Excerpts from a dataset

* * * *

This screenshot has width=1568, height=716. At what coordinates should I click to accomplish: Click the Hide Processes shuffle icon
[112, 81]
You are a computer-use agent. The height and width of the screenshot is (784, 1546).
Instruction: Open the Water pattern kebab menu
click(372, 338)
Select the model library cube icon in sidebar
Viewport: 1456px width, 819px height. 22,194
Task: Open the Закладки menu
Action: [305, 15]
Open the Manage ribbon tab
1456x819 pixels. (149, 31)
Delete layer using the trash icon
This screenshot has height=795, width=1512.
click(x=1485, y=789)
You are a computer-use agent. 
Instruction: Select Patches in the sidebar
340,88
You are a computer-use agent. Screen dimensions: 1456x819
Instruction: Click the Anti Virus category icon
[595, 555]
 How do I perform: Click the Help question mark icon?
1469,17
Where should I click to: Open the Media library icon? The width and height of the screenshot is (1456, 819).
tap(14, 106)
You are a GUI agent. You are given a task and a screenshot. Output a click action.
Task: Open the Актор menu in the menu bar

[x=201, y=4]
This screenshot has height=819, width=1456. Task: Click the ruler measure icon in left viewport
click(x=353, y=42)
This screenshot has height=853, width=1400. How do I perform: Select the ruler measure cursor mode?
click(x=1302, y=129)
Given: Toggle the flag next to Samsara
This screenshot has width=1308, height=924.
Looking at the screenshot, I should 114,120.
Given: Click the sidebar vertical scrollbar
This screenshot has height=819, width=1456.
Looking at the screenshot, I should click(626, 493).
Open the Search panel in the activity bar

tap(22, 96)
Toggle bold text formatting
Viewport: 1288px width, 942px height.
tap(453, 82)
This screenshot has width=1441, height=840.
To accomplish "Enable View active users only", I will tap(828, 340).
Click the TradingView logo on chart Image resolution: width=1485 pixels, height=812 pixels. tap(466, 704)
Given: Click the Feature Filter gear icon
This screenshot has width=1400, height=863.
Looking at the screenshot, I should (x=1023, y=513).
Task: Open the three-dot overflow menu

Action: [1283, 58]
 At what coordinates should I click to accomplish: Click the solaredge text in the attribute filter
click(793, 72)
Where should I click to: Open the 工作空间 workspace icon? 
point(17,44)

* * * *

◆ TASK BRIEF ◆
An exact repeat of all the records is required.

◆ PROBLEM SOLUTION ◆
This screenshot has width=1568, height=716. At what coordinates should I click to accomplish: Click the Hide Processes shuffle icon
[112, 81]
You are a computer-use agent. The height and width of the screenshot is (784, 1546).
Instruction: Open the Water pattern kebab menu
click(372, 338)
Select the model library cube icon in sidebar
Viewport: 1456px width, 819px height. 22,194
Task: Open the Закладки menu
Action: [305, 15]
Open the Manage ribbon tab
1456x819 pixels. (149, 31)
Delete layer using the trash icon
This screenshot has height=795, width=1512.
click(x=1485, y=789)
You are a computer-use agent. 
Instruction: Select Patches in the sidebar
340,88
You are a computer-use agent. Screen dimensions: 1456x819
Instruction: Click the Anti Virus category icon
[595, 555]
 How do I perform: Click the Help question mark icon?
1469,17
Where should I click to: Open the Media library icon? The width and height of the screenshot is (1456, 819).
tap(14, 106)
You are a GUI agent. You are given a task and a screenshot. Output a click action.
Task: Open the Актор menu in the menu bar

[x=201, y=4]
This screenshot has height=819, width=1456. Task: Click the ruler measure icon in left viewport
click(x=353, y=42)
This screenshot has height=853, width=1400. How do I perform: Select the ruler measure cursor mode?
click(x=1302, y=129)
Given: Toggle the flag next to Samsara
This screenshot has width=1308, height=924.
Looking at the screenshot, I should 114,120.
Given: Click the sidebar vertical scrollbar
This screenshot has height=819, width=1456.
Looking at the screenshot, I should click(626, 493).
Open the Search panel in the activity bar

tap(22, 96)
Toggle bold text formatting
Viewport: 1288px width, 942px height.
tap(453, 82)
This screenshot has width=1441, height=840.
To accomplish "Enable View active users only", I will tap(828, 340).
Click the TradingView logo on chart Image resolution: width=1485 pixels, height=812 pixels. tap(466, 704)
Given: Click the Feature Filter gear icon
This screenshot has width=1400, height=863.
Looking at the screenshot, I should (x=1023, y=513).
Task: Open the three-dot overflow menu

Action: [1283, 58]
 At what coordinates should I click to accomplish: Click the solaredge text in the attribute filter
click(793, 72)
Where should I click to: Open the 工作空间 workspace icon? 
point(17,44)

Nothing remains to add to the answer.